Get in the push-up position with your body flat against the floor. Look down so your neck is aligned with your spine. Press your hands into the ground and take a deep breath in as you slowly lift your head, neck, and shoulders. Keep your arms slightly bent at the elbow as you lift yourself up about 60 degrees from the floor. Lower yourself back down again while slowly exhaling.
Repeat this move for 10 reps. “Each time you inhale, this opens up the chest and deepens your lung capacity to correct shallow breathing,” Peeke says.
Andrea Karr
Empty your lungs
Emptying your lungs can ensure they fill fully back up so you won’t experience shortness of breath.
To do this, stand up straight with your knees loose; bend over at the waist, blowing out all the air from your lungs as you exhale during these lung exercises. Inhale as deeply as possible as you slowly return to an upright position (this fills your lungs to their max capacity). Hold that breath for 20 seconds and extend both arms above your head. Exhale and relax your arms, letting them drop back to your sides.

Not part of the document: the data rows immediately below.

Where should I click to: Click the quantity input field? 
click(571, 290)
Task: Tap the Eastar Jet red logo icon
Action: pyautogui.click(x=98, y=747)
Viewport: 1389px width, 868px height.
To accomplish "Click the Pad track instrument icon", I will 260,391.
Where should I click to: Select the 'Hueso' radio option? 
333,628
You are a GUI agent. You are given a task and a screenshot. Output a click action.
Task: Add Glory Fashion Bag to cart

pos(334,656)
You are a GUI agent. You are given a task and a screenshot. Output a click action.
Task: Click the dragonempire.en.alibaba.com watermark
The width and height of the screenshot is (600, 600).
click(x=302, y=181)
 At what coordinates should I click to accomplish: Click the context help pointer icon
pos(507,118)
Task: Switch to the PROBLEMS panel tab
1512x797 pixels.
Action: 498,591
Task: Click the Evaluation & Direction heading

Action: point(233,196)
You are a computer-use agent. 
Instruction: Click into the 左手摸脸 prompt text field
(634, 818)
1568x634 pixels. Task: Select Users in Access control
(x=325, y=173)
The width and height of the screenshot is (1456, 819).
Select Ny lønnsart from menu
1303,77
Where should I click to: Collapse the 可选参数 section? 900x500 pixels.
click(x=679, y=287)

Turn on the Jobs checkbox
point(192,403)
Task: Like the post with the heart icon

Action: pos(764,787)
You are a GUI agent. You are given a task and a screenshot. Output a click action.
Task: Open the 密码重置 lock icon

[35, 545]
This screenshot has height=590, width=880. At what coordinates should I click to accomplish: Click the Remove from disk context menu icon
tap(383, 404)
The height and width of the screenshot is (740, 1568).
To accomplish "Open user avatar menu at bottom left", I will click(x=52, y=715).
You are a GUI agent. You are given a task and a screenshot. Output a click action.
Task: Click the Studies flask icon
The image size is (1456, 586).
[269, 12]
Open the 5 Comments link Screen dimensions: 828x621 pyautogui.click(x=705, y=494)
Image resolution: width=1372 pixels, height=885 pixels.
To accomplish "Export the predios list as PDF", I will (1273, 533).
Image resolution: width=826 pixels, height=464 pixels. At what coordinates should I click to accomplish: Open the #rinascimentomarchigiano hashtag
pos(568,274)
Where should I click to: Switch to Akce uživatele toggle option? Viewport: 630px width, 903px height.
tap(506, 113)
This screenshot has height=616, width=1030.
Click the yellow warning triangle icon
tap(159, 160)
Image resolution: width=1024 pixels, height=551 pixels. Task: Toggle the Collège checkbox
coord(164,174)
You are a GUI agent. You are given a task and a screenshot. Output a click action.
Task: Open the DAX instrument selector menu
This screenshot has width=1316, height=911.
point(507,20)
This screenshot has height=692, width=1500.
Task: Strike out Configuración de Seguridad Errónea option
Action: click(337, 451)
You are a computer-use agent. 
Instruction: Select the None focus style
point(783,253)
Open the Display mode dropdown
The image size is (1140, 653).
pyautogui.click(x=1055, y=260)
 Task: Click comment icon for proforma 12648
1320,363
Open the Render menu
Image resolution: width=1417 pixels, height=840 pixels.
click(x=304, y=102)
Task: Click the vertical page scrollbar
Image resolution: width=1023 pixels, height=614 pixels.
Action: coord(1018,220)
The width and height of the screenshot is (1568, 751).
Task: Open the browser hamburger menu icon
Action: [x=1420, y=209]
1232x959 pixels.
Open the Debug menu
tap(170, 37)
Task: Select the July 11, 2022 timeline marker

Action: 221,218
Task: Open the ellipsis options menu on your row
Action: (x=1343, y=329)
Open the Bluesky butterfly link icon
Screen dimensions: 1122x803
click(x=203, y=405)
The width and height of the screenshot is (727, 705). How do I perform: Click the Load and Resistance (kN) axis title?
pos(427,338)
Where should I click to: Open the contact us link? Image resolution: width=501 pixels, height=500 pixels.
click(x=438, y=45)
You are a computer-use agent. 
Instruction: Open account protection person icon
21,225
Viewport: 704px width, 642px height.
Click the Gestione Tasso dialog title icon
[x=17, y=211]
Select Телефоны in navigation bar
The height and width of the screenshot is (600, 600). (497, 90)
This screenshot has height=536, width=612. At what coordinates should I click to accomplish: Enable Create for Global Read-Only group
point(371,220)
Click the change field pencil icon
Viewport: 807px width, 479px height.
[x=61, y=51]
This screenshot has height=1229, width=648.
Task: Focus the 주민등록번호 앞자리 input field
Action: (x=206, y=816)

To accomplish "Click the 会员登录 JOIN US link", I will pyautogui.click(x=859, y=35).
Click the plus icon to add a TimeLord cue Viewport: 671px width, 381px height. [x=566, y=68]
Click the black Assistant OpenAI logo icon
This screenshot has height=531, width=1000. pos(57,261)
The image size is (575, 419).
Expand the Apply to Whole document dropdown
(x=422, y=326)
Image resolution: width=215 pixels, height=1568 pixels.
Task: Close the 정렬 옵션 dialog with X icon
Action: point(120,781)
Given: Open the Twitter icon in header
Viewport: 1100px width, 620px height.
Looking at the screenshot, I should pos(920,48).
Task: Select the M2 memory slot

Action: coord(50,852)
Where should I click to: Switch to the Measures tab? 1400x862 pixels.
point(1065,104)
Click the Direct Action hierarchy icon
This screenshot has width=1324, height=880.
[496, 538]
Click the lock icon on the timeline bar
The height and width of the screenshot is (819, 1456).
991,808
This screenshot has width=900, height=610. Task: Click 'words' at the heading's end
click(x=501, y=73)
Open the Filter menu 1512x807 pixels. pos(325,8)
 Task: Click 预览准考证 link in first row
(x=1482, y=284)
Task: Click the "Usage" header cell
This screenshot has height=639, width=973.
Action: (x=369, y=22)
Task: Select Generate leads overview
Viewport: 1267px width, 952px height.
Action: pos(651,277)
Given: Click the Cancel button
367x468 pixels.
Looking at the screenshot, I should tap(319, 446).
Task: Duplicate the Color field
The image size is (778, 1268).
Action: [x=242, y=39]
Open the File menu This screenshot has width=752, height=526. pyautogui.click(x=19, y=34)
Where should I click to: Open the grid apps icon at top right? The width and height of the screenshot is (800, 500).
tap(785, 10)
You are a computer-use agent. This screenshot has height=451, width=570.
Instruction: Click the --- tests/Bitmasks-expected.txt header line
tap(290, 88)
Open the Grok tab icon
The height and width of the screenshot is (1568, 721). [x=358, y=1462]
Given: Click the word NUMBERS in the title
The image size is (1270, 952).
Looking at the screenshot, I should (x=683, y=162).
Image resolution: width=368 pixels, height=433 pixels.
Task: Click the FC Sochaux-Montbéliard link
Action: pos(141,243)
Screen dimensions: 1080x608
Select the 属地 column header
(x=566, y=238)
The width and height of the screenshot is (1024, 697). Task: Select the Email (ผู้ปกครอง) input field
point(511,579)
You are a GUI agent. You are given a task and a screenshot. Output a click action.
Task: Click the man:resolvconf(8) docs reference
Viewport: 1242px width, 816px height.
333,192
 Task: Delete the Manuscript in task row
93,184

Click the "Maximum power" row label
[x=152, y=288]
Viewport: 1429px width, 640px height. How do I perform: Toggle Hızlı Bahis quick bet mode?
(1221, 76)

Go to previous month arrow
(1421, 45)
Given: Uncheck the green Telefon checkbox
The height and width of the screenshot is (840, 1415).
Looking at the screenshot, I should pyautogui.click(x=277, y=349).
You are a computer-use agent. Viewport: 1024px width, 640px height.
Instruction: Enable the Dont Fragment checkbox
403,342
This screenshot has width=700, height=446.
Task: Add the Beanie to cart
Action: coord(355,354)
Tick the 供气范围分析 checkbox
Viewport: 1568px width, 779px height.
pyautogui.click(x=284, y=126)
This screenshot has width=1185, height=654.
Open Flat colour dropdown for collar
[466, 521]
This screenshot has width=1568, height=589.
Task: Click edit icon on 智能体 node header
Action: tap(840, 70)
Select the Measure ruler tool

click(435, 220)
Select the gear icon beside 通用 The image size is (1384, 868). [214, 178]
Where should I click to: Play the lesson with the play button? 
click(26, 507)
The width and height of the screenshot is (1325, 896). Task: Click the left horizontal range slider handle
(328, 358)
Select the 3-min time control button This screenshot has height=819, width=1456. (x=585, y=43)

Do this move four times. “Full inspiration and expiration are going to engage the lungs,” Carol Garber, PhD, spokesperson for the American College of Medicine, says. “If you’re sedentary, you’re only using a very small proportion of your lung capacity, so you’re only bringing air into a small portion of your lungs.” This optimal engagement of the lungs delivers oxygen more efficiently throughout your body.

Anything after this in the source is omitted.